University of Cambridge-led study recommends surgeons replace section of skull after operating on brain bleeds
An international trial involving Cambridge University Hospital NHS Trust has concluded that surgeons carrying out procedures to treat a form of brain haemorrhage should replace the removed section of skull afterwards where possible.
This prevents patients having to undergo skull reconstruction at a later stage.
Forty centres in 11 countries, and 450 patients, were involved in the RESCUE-ASDH trial.
Funded by the UK’s National Institute for Health and Care Research (NIHR), it explored the two surgical approaches used to deal with one of the potentially life-threatening results of head injury - acute subdural haematoma.
This is a bleed between the brain and skull that can lead to the build-up of pressure.
Surgery is required to stem the bleeding, remove the blood clot and relieve the pressure.
If a decompressive craniectomy is carried out, a section of the skull out – which can be as large as 13cm long – to protect the patient from brain swelling. The missing skull typically requires reconstruction, which some treatment centres carry out using the patient’s own bone months after surgery. At other centres, a manufactured plate is used.

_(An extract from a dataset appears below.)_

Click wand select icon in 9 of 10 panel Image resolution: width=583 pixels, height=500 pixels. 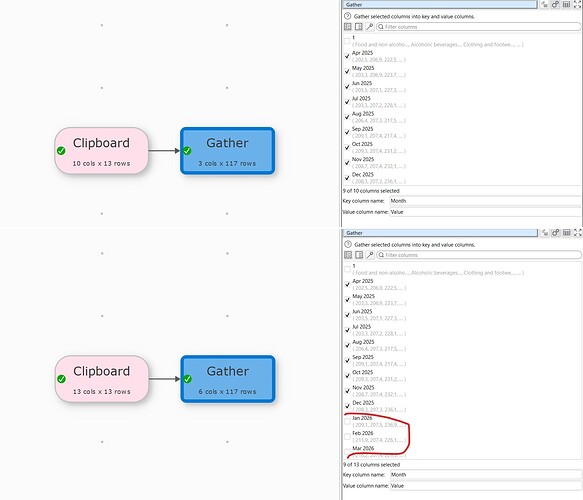click(x=370, y=27)
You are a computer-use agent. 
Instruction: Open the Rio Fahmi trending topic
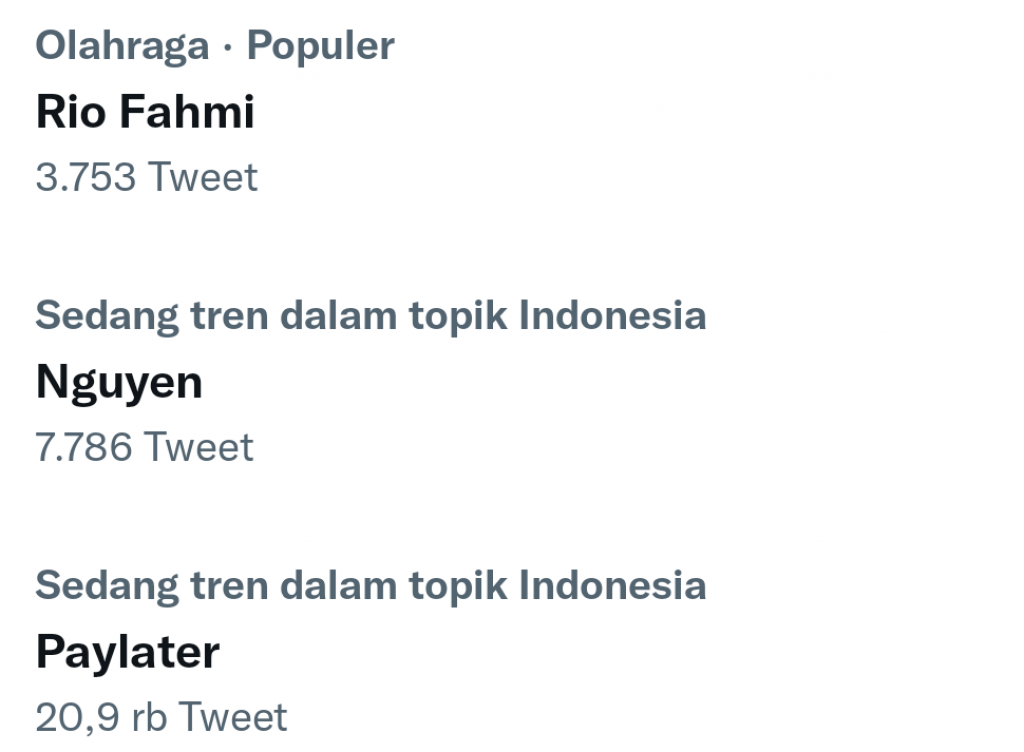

Alternatively a craniotomy can be performed, in which the skull section is replaced after the haemorrhage has been stemmed and the blood clot removed, negating the need for later skull reconstruction.
Prof Peter Hutchinson, professor of neurosurgery at Cambridge and the trial's chief investigator, said: "The international randomised trial RESCUE-ASDH is the first multicentre study to address a very common clinical question: which technique is optimal for removing an acute subdural haematoma – a craniotomy (putting the bone back) or a decompressive craniectomy (leaving the bone out)?
“This was a large trial and the results convincingly show that there is no statistical difference in the 12 month disability-related and quality of life outcomes between the two techniques.”
The research team, led by the University of Cambridge and Cambridge University Hospitals NHS Foundation Trust, carried out a randomised trial to assess the approaches, with 228 patients assigned to the craniotomy group and 222 to the decompressive craniectomy group and their outcomes and quality of life measured up to a year after surgery.
Both groups had similar disability-related and quality-of-life outcomes at 12 months after surgery. There was a trend towards better outcomes with craniotomy - 25.6 per cent compared to 19.9 per cent -, but this was not statistically significant.
Just under a third of patients in both groups died within the first 12 months following surgery.
Some 14.6 per cent of the craniotomy group required additional cranial surgery within two weeks after randomisation, compared to 6.9 per cent of the decompressive craniectomy group. But fewer people in the craniotomy group experienced wound complications - (3.9 per cent compared to 12.2 per cent
Prof Angelos Kolias, consultant neurosurgeon at Cambridge and the trial's co-chief investigator, said: "Based on the trial findings, we recommend that after removing the blood clot, if the bone flap can be replaced without compression of the brain, surgeons should do so, rather than performing a pre-emptive decompressive craniectomy.
“This approach will save patients from having to undergo a skull reconstruction, which carries the risk of complications and additional healthcare costs, further down the line.”
The researchers say the findings may not be relevant for resource-limited or military settings, where pre-emptive decompressive craniectomy is often used due the lack of advanced intensive care facilities for post-operative care.
Prof Andrew Farmer, director of NIHR’s health technology assessment (HTA) programme, said: “The findings of this world-leading trial provide important evidence which will improve the way patients with head injuries are treated. High quality, independently-funded research like this is vital in providing evidence to improve health and social care practice and treatments. Research is crucial in informing those who plan and provide care.”
The RESCUE-ASDH trial was supported by the NIHR Global Health Research Group on Acquired Brain and Spine Injury, the CENTER-TBI project of the European Brain Injury Consortium, and the Royal College of Surgeons of England Clinical Research Initiative.